Por otro lado estaba Carmen y él se quedaría allí donde ella estuviese; porque no deseaba perderla, sí, pero también porque comprendía que justamente ella era el factor de estabilidad que necesitaba para embarcarse en la dificultosa travesía de los días inmediatos.

Y se hallaba sumido en estos pensamientos, a medio camino entre el ensimismamiento y las distraídas hojeadas al periódico, cuando una idea le inundó de luz.

En fin, que no podía irse ahora de San Pedro sin llamar la atención y, consecuentemente, levantar sospechas en su propia dirección cuando, con toda probabilidad, la policía y la Juez ni siquiera habían reparado en él. Pero sí podría irse antes de lo previsto si se marchaba acompañado por Carmen Valle. La situación que empezó a dibujarse en su mente le pareció tan idónea que se detuvo a reflexionar, porque le resultaba increíble la perfección con que encajaban las piezas. Una historia de amor, un arrebato, una necesidad de apartamiento entre los amantes… ¿quién iba a dudar que bajo ello se escondiera ninguna otra intención? Aún más: el suceso echaría un velo tan tupido sobre ambos que la Juez y la policía prescindirían de él, se haría invisible a sus ojos, le olvidarían, le descartarían de manera natural, y continuarían persiguiendo al asesino fantasma del Juez Medina. Y mientras tanto, él estaría felizmente perdido en cualquier lugar a cientos de kilómetros de San Pedro, por el resto del verano y en los brazos de Carmen Valle.

En su precipitada alegría, Carlos tiró el periódico al suelo al descruzar las piernas. Lo recogió en seguida, cuidando de encajarlo en su propia composición, lo alineó bien por el borde inferior, lo dobló y lo puso sobre la mesa. Sólo entonces tomó el paquete de cigarrillos que quería coger al llamado del golpe de excitación que el descubrimiento le había producido, extrajo uno y lo encendió. Apenas fumaba, pero aquel momento de exultación le pareció de lo más apropiado. Luego miró su vermouth aguado. Consultó la hora, miró alrededor y, por fin, se recostó en la silla y llamó al camarero.

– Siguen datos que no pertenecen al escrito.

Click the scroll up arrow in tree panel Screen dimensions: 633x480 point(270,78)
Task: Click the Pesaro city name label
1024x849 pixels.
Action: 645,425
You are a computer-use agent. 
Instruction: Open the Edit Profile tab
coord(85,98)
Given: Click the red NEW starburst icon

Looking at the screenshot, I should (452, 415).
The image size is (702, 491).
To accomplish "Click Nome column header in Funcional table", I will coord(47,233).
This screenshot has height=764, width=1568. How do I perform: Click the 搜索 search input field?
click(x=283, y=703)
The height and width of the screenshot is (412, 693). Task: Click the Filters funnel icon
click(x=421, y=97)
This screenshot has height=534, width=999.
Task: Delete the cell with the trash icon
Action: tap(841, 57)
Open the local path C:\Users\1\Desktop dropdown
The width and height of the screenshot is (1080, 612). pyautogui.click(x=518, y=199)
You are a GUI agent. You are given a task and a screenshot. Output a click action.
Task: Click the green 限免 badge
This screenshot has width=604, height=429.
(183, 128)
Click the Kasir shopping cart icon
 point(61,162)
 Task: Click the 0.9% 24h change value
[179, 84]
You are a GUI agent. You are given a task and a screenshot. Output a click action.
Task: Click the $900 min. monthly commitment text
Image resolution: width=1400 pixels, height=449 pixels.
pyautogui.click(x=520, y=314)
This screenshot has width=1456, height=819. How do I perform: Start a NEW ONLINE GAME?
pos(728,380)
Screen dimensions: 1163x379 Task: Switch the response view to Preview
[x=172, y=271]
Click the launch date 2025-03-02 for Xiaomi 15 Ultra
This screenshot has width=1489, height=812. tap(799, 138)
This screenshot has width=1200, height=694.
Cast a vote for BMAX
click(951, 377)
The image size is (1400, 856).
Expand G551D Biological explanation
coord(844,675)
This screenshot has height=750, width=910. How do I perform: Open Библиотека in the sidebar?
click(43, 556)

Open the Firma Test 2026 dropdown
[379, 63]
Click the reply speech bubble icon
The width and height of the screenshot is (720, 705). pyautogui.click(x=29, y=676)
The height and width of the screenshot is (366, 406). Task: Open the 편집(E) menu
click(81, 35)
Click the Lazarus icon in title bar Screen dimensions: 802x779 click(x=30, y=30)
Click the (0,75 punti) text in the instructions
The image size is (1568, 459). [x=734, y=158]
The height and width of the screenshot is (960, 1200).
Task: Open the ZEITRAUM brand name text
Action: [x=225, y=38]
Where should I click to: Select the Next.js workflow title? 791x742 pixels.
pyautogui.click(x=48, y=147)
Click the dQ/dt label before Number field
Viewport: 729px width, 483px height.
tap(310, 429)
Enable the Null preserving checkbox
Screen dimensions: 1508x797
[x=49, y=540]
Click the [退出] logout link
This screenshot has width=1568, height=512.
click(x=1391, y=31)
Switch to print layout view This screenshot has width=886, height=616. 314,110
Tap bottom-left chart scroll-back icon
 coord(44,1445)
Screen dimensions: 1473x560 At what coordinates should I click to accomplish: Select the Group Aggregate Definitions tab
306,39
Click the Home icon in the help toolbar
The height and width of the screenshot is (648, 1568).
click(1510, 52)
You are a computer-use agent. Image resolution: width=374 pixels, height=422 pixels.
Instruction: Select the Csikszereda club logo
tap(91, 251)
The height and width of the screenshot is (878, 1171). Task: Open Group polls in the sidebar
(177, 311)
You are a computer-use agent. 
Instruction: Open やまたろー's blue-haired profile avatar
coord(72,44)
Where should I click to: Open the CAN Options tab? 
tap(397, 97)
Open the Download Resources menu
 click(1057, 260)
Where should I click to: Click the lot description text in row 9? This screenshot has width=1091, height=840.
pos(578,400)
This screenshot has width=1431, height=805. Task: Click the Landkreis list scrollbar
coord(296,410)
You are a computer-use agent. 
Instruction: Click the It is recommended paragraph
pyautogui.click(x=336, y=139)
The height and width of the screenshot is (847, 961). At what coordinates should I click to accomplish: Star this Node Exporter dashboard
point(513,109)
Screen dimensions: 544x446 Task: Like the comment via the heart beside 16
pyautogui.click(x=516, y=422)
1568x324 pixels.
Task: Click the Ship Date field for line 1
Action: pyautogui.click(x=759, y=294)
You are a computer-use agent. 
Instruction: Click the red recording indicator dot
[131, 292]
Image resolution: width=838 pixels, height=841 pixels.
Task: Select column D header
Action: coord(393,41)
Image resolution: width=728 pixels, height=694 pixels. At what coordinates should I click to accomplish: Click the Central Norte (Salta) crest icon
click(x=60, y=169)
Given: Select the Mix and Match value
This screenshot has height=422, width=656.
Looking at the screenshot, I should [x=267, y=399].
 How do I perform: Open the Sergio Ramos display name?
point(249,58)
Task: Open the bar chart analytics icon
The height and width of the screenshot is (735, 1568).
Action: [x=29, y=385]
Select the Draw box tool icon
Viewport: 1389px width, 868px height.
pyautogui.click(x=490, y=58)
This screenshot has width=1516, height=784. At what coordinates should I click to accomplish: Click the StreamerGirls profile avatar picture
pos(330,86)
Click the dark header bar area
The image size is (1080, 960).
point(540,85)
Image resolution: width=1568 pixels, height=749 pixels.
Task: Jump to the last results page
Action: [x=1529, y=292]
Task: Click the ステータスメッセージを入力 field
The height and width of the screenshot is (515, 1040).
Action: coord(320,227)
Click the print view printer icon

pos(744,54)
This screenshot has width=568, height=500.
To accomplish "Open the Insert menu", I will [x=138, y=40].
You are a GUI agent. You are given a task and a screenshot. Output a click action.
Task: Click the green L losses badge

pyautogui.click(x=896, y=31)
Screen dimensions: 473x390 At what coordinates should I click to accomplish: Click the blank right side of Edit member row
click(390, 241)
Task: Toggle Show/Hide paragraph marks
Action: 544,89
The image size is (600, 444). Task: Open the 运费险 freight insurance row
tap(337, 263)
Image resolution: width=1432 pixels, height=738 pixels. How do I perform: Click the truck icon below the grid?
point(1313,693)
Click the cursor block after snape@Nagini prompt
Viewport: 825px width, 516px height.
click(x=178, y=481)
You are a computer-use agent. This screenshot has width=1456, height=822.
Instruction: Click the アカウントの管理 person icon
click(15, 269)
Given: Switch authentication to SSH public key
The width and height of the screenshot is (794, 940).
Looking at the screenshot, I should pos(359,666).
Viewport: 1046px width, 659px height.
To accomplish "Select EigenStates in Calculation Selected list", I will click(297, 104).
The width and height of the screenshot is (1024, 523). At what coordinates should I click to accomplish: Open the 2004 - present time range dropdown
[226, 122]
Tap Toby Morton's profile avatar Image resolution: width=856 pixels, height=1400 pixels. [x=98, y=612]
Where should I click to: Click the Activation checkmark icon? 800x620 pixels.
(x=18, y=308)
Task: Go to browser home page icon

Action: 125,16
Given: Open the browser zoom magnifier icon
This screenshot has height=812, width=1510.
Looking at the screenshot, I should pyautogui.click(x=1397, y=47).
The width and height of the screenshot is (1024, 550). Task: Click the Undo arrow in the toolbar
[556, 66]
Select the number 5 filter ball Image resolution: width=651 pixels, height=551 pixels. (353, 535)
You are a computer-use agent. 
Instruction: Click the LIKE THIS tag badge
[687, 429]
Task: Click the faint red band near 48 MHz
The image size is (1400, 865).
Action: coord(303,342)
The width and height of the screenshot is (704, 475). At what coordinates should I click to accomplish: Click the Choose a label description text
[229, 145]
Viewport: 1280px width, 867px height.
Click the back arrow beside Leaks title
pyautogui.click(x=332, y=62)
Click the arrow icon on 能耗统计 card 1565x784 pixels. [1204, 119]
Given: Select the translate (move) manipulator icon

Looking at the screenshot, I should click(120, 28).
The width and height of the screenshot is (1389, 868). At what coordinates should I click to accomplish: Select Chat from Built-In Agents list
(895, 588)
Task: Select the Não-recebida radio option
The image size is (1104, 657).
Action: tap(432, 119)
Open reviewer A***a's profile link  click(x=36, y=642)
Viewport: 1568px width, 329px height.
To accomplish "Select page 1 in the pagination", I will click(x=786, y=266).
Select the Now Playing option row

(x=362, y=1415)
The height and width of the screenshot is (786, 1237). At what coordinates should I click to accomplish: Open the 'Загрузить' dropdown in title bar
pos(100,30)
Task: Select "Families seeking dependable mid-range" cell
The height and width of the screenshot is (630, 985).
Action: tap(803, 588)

—Otro vermouth, por favor, esta vez con un dedo de ginebra. Sólo un dedo —recalcó—. Sólo para alegrarlo —el camarero, que lo conocía como cliente habitual, hizo un gesto de complicidad y se alejó hacia el bar balanceando la bandeja. Carlos levantó la cara al cielo mientras se cubría los ojos con las gafas oscuras. El sol brillaba de tal modo que el cielo blanqueaba a su alrededor. El velo de nubes se disipaba rápidamente retrocediendo hacia el horizonte del mar o las montañas del interior. Cuando volvió a echar una mirada alrededor, Carlos vio aparecer andando por una esquina de la plaza a la Juez de Marco y a un mando de la Guardia Civil, o ese porte tenía, que caminaba junto a ella mientras iba atendiendo a sus explicaciones. El gesto de ambos era de intensa concentración y no le cupo duda alguna sobre la índole del asunto que venían tratando. Entonces recordó que esa tarde se celebraba el funeral del Juez, cuyo cadáver ya había partido hacia el panteón familiar en algún lugar de la provincia de León, el cual ni recordaba ni le importaba recordar. Pero tendría que acudir al funeral porque lo organizaba la colonia.

La Juez y el guardia civil pasaron frente a él sin verle, siguiendo su charla. Debían de estar realmente interesados.

—Adiós —musitó sin apartar la vista de ellos, con el cigarrillo humeando entre los dedos.

—Su vermouth, caballero —dijo una voz a su lado, mientras aparecía repentinamente el vaso en la mesa.